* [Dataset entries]

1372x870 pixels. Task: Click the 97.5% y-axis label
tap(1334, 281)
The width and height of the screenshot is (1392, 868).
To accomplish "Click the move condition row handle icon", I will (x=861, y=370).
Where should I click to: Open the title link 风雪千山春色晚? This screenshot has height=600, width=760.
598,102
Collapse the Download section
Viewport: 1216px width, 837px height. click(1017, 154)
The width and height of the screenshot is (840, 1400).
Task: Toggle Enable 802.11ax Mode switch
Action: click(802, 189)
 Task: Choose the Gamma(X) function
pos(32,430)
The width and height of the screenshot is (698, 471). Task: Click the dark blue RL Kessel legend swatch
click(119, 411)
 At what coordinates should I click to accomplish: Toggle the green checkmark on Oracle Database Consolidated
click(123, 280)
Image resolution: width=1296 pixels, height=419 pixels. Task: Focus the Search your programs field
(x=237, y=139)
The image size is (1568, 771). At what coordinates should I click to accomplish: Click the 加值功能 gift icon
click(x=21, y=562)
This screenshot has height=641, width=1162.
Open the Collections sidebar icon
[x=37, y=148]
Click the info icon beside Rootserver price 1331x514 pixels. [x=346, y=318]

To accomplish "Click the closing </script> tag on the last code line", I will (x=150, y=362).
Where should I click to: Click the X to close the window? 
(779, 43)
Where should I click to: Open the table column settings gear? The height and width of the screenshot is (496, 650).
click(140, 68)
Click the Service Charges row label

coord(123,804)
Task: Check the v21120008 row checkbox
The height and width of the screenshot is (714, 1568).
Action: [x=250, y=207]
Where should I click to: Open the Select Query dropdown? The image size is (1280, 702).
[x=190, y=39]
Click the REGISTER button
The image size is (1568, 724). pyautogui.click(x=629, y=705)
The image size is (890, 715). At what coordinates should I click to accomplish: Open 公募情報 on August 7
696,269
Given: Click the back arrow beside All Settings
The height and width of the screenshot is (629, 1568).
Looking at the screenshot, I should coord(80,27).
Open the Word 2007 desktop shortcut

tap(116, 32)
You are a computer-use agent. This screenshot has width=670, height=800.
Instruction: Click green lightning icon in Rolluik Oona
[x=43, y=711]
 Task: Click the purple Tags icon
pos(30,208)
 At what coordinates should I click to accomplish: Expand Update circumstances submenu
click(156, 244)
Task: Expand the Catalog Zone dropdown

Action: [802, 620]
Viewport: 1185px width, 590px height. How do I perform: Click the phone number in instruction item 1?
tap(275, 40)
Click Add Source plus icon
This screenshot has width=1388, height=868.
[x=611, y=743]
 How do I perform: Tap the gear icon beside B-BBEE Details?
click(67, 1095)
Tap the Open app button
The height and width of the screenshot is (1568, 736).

* [TASK OBJECTIVE] Keeping each line exactly as it is, retype all of the data.

* [ANSWER SPACE]
1372x870 pixels. Task: Click the 97.5% y-axis label
tap(1334, 281)
The width and height of the screenshot is (1392, 868).
To accomplish "Click the move condition row handle icon", I will (x=861, y=370).
Where should I click to: Open the title link 风雪千山春色晚? This screenshot has height=600, width=760.
598,102
Collapse the Download section
Viewport: 1216px width, 837px height. click(1017, 154)
The width and height of the screenshot is (840, 1400).
Task: Toggle Enable 802.11ax Mode switch
Action: click(802, 189)
 Task: Choose the Gamma(X) function
pos(32,430)
The width and height of the screenshot is (698, 471). Task: Click the dark blue RL Kessel legend swatch
click(119, 411)
 At what coordinates should I click to accomplish: Toggle the green checkmark on Oracle Database Consolidated
click(123, 280)
Image resolution: width=1296 pixels, height=419 pixels. Task: Focus the Search your programs field
(x=237, y=139)
The image size is (1568, 771). At what coordinates should I click to accomplish: Click the 加值功能 gift icon
click(x=21, y=562)
This screenshot has height=641, width=1162.
Open the Collections sidebar icon
[x=37, y=148]
Click the info icon beside Rootserver price 1331x514 pixels. [x=346, y=318]

To accomplish "Click the closing </script> tag on the last code line", I will (x=150, y=362).
Where should I click to: Click the X to close the window? 
(779, 43)
Where should I click to: Open the table column settings gear? The height and width of the screenshot is (496, 650).
click(140, 68)
Click the Service Charges row label

coord(123,804)
Task: Check the v21120008 row checkbox
The height and width of the screenshot is (714, 1568).
Action: [x=250, y=207]
Where should I click to: Open the Select Query dropdown? The image size is (1280, 702).
[x=190, y=39]
Click the REGISTER button
The image size is (1568, 724). pyautogui.click(x=629, y=705)
The image size is (890, 715). At what coordinates should I click to accomplish: Open 公募情報 on August 7
696,269
Given: Click the back arrow beside All Settings
The height and width of the screenshot is (629, 1568).
Looking at the screenshot, I should coord(80,27).
Open the Word 2007 desktop shortcut

tap(116, 32)
You are a computer-use agent. This screenshot has width=670, height=800.
Instruction: Click green lightning icon in Rolluik Oona
[x=43, y=711]
 Task: Click the purple Tags icon
pos(30,208)
 At what coordinates should I click to accomplish: Expand Update circumstances submenu
click(156, 244)
Task: Expand the Catalog Zone dropdown

Action: [802, 620]
Viewport: 1185px width, 590px height. How do I perform: Click the phone number in instruction item 1?
tap(275, 40)
Click Add Source plus icon
This screenshot has width=1388, height=868.
[x=611, y=743]
 How do I perform: Tap the gear icon beside B-BBEE Details?
click(67, 1095)
Tap the Open app button
The height and width of the screenshot is (1568, 736).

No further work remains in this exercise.